We designed the combination of those elements to deliver depth and atmosphere within the shot, skillfully crafted by our production designer, Zac Retz, and visual effects supervisor Keith Miller’s team at Wētā FX.

From a camera and performance standpoint, I worked out the shot with our director of photography, Antonio Riestra, on stage. Then, we continued to develop the look of the shot at Wētā FX with Aidan Martin (animation supervisor) and David Scott (digital director of photography), who worked closely with me to make these multiple elements work together.

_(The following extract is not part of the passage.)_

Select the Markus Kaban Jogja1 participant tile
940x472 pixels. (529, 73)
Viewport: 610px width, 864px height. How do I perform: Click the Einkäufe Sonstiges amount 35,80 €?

Finally, with the elements layered in, we see our hero pigeon flying low near the trench and the soldiers, intimately connected to the war activity. We made a choice to clearly declare that she isn’t above the conflict; she’s part of it.

It is a lot to pack into one shot, but in less than 8 seconds, we introduce the war, the harsh environment, the Sergeant and soldiers, the chain of command, the pigeon’s role in the war, and the hell they are all living in. All of it paints a picture of the human condition and its place within the horrors of war.

With everything going on in the world today, we really wanted to get this messaging correct, both from an emotional and visual point of view. Although a shot like this really focuses on the hell of war, we hope the audience leaves the theater really feeling John and Yoko’s message of peace that they sang so passionately about over 50 years ago.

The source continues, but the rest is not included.